_Task details_
Each line that has the string "item" must be copied from the records below.
....
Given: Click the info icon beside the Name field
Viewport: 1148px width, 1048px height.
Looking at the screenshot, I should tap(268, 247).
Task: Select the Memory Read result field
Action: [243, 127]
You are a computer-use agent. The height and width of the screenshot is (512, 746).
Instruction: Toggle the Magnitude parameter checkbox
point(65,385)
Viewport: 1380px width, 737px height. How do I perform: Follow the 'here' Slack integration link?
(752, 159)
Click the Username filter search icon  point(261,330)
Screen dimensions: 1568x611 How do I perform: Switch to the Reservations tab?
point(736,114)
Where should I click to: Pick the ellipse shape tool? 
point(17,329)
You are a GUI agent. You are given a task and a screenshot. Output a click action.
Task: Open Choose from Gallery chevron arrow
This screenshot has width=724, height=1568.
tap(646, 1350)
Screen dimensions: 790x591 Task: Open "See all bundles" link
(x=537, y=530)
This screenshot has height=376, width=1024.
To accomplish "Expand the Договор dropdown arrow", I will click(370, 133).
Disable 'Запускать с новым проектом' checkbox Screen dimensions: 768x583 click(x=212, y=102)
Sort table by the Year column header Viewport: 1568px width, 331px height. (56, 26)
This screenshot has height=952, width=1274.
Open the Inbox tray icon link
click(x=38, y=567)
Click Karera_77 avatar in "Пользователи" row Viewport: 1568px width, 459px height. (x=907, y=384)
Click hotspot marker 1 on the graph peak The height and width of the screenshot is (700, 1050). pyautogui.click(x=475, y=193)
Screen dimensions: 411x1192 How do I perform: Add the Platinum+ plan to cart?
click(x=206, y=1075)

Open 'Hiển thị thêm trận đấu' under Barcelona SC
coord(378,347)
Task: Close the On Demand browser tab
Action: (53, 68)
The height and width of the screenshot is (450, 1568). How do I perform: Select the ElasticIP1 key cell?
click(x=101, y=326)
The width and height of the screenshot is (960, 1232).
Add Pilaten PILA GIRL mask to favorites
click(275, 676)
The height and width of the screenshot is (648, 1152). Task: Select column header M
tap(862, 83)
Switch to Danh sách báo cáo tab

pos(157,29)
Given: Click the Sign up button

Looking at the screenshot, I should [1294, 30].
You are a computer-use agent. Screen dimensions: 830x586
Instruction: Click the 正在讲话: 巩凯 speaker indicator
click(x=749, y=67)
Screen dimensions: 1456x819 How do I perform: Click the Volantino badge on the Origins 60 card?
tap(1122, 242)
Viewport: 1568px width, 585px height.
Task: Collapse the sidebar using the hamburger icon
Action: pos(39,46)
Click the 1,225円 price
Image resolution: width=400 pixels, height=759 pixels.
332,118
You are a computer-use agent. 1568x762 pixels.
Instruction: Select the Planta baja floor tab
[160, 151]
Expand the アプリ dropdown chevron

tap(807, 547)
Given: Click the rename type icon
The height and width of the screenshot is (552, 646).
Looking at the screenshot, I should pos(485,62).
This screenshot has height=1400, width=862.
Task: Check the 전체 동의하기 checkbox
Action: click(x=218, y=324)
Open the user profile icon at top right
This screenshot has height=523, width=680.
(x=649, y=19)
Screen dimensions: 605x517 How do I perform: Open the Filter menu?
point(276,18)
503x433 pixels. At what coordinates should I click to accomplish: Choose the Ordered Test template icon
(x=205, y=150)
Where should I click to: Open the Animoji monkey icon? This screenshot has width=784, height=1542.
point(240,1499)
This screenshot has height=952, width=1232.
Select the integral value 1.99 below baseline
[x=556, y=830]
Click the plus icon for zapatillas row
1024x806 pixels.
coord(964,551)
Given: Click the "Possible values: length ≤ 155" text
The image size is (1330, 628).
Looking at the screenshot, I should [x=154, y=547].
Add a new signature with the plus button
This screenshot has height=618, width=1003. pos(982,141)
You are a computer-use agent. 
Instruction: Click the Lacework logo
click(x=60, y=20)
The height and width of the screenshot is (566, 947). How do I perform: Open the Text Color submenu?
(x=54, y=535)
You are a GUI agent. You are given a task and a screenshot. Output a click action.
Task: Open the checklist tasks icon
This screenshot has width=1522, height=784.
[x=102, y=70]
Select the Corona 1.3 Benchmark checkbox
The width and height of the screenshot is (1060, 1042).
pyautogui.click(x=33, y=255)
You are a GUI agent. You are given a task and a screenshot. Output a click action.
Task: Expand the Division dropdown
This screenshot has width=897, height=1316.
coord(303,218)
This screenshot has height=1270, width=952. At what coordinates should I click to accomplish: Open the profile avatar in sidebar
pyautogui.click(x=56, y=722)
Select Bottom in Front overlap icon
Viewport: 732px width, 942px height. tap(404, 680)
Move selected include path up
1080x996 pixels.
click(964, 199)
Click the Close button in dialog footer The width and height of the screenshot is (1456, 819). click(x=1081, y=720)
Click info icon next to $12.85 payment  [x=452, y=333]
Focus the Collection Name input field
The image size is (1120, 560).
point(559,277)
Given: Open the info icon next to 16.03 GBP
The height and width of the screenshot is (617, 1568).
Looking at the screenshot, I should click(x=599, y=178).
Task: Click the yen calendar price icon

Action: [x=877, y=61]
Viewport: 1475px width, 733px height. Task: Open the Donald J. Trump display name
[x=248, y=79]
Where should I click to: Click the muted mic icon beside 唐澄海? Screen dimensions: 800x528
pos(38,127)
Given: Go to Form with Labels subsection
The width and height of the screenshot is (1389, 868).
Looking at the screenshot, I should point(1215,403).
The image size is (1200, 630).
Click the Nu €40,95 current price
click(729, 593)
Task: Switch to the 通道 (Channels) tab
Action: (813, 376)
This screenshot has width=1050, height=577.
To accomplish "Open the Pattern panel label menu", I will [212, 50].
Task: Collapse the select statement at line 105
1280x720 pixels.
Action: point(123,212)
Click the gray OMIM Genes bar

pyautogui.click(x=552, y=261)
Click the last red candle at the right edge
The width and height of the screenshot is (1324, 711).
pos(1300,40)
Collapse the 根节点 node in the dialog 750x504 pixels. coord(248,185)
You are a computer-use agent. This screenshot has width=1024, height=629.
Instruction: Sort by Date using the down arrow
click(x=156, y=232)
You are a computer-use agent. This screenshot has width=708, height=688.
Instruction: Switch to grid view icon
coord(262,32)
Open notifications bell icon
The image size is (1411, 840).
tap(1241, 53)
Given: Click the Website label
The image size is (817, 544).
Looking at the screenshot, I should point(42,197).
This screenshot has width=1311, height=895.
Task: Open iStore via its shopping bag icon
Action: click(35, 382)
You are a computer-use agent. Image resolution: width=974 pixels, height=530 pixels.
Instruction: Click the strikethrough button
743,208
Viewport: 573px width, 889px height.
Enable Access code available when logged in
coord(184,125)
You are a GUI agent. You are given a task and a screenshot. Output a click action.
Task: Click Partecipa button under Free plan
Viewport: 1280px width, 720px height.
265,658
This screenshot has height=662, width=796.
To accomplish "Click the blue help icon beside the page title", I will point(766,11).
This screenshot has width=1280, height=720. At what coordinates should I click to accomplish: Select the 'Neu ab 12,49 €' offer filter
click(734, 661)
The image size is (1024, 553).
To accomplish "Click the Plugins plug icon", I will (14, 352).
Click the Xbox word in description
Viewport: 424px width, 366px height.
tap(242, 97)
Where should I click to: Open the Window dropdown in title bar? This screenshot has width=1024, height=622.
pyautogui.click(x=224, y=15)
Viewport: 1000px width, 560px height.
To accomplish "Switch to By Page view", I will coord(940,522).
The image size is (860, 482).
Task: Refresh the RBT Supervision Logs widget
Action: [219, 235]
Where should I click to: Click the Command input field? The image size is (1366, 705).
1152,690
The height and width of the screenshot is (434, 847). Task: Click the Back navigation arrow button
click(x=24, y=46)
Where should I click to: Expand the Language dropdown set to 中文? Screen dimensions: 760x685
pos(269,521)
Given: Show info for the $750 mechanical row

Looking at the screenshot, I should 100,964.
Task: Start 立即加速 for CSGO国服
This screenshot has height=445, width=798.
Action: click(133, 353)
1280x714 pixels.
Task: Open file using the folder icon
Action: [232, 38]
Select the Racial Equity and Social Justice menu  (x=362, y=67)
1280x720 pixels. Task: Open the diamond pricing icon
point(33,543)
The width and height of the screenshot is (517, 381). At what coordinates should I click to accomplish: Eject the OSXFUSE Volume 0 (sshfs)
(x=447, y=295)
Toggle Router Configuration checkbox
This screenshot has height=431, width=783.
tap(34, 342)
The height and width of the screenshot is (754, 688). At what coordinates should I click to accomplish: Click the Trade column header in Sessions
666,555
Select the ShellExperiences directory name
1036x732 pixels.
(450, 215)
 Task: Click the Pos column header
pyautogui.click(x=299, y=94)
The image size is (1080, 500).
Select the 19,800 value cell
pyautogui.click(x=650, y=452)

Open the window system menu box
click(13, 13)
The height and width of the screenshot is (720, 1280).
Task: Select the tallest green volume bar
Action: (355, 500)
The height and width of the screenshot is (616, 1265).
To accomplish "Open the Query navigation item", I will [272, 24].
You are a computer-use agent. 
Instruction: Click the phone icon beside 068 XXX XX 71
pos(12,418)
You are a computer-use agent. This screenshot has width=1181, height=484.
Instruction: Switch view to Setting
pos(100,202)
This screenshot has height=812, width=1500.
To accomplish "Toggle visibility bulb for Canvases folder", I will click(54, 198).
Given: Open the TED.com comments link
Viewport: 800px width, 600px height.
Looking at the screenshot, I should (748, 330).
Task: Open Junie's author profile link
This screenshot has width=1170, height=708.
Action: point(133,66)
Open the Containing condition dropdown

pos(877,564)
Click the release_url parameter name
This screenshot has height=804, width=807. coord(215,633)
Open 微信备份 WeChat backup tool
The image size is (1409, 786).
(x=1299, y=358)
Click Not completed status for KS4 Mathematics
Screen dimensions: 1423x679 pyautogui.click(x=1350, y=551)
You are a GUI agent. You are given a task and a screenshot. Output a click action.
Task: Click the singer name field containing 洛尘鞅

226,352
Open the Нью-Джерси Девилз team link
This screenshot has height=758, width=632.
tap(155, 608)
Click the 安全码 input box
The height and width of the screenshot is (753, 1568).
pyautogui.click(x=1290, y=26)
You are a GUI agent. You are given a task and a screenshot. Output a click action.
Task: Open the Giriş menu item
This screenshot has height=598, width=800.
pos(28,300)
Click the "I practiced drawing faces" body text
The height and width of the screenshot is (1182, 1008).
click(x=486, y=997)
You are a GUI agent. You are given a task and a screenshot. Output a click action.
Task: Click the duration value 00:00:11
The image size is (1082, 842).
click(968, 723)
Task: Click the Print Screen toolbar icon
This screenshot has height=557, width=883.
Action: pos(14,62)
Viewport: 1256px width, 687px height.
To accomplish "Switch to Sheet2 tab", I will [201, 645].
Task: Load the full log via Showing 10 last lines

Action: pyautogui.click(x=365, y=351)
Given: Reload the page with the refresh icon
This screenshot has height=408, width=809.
....
_Written solution_
To accomplish "Open the Query navigation item", I will [272, 24].
Task: Open the Giriş menu item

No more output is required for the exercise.